Task to carry out:
The task calls for the line containing "Screen dimensions: 685x685" and all later lines, through the end of the entries below, to be set down exactly and without pictures.

### Extracted information

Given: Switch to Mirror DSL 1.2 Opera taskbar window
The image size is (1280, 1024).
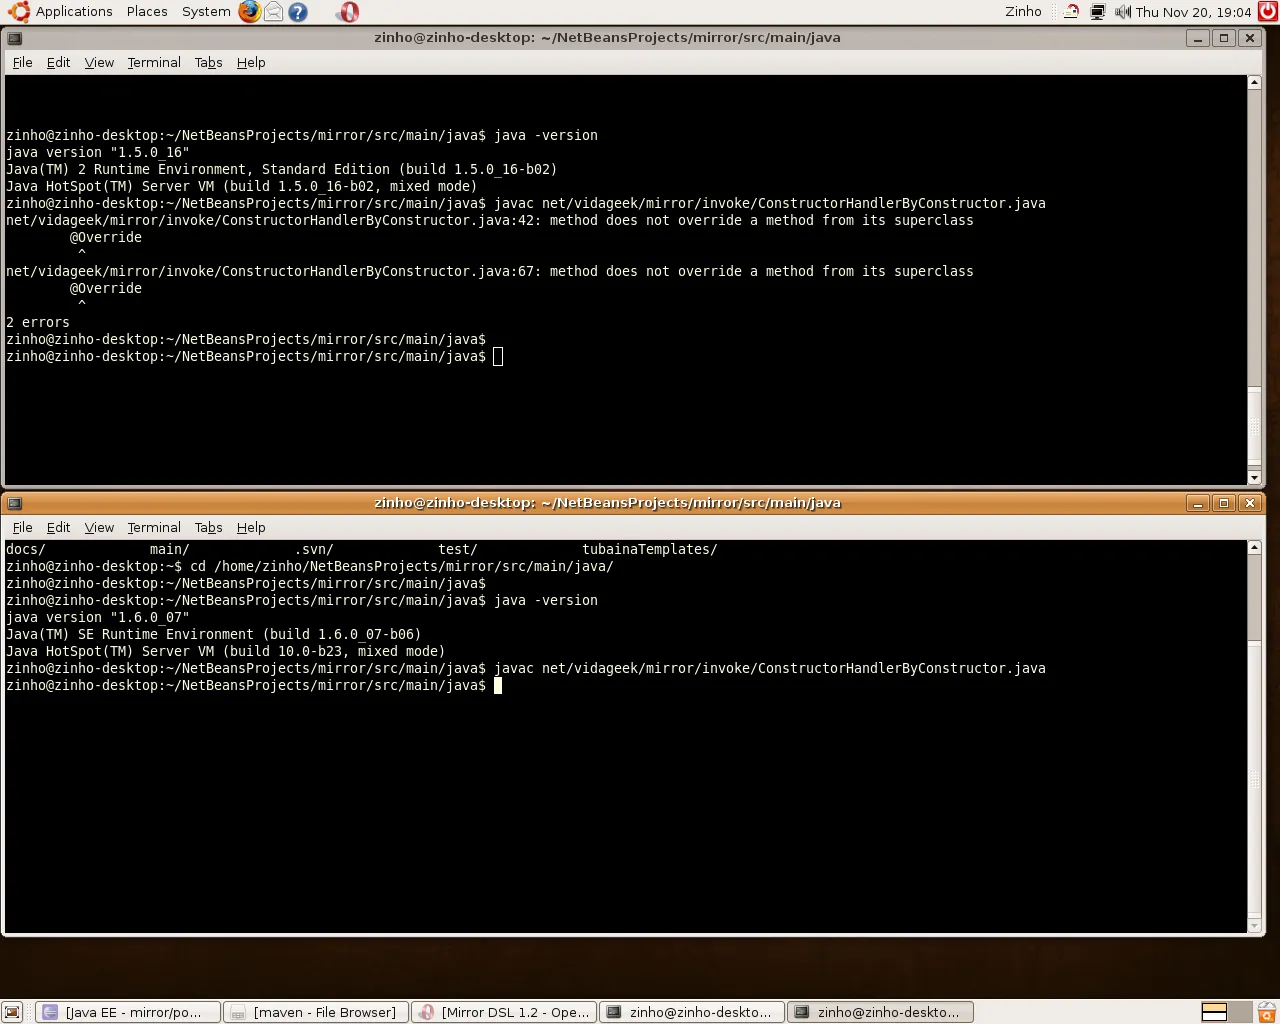Looking at the screenshot, I should pyautogui.click(x=504, y=1012).
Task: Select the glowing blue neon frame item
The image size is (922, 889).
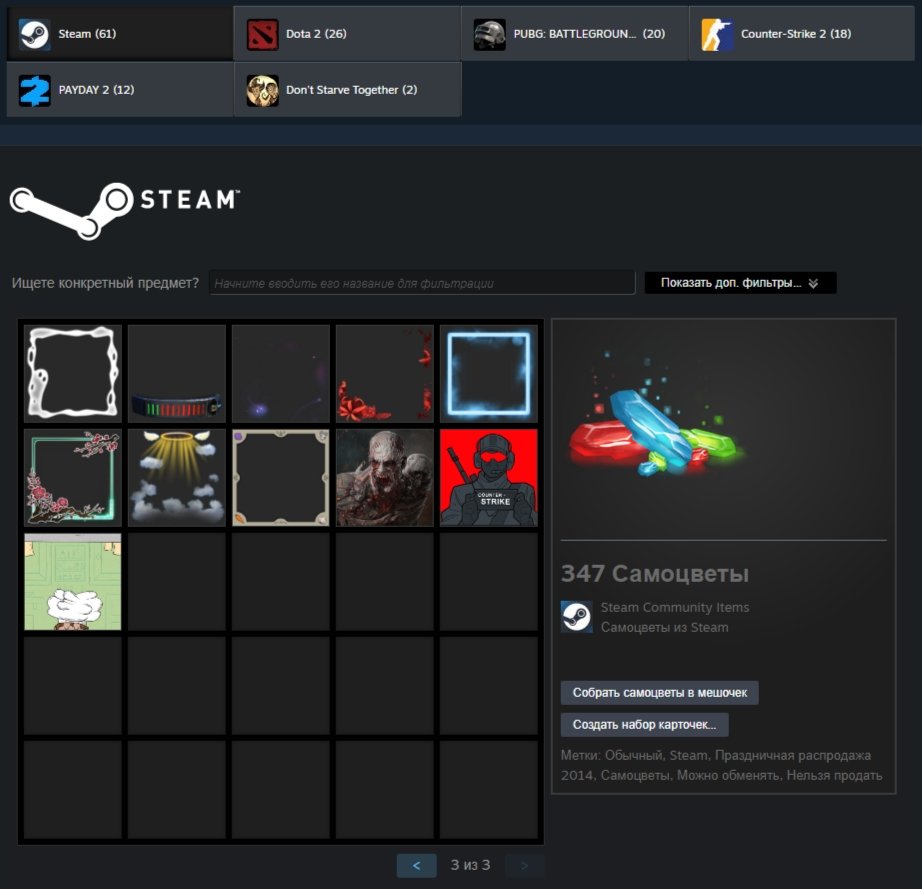Action: (x=489, y=373)
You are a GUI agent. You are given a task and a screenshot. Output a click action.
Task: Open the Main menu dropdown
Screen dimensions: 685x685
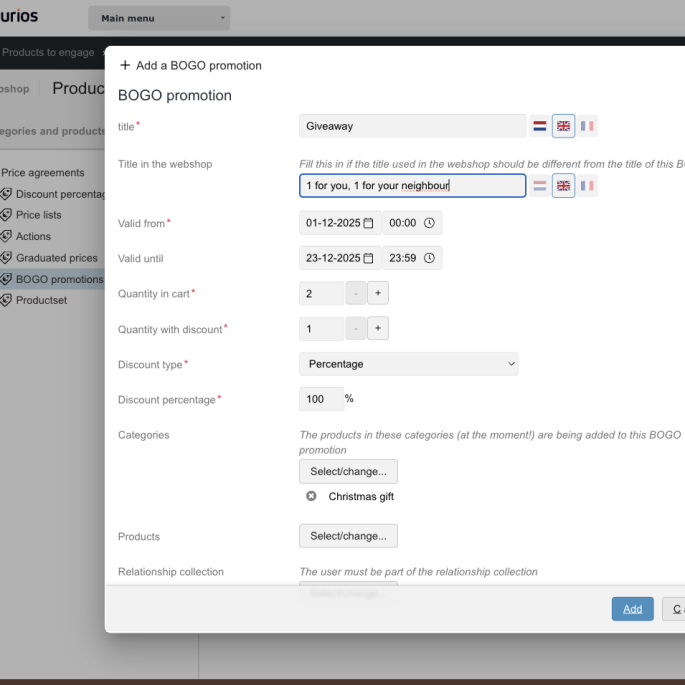coord(159,18)
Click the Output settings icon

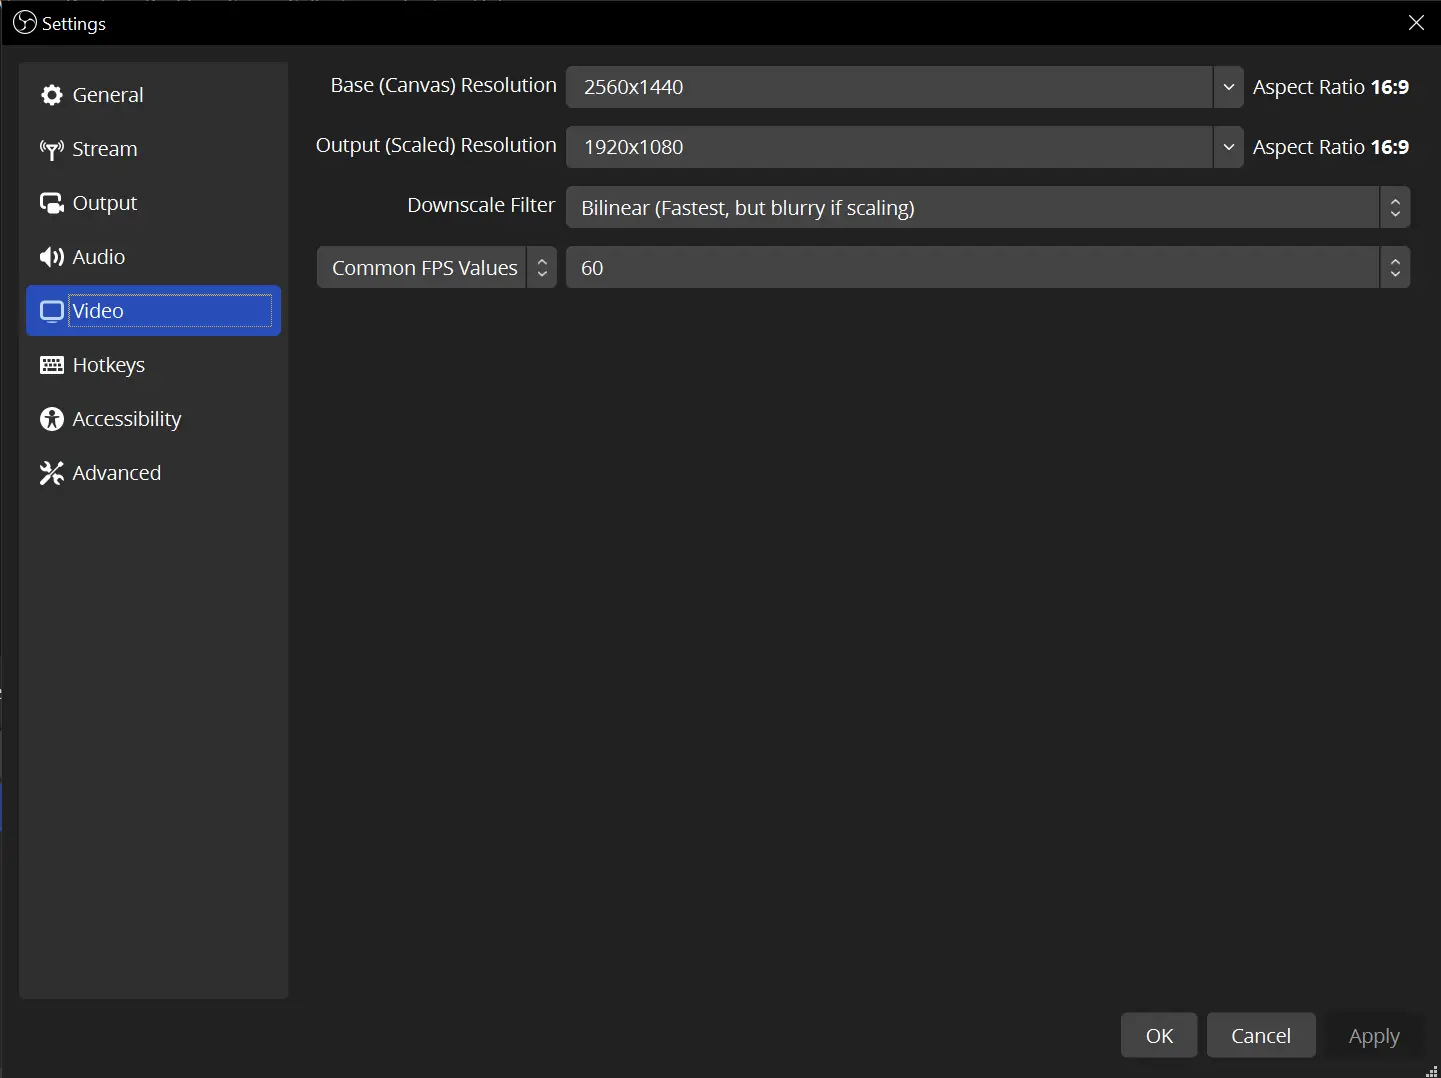[52, 203]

######

Task output:
Screen dimensions: 685x685
coord(159,18)
Click the Output settings icon

[52, 203]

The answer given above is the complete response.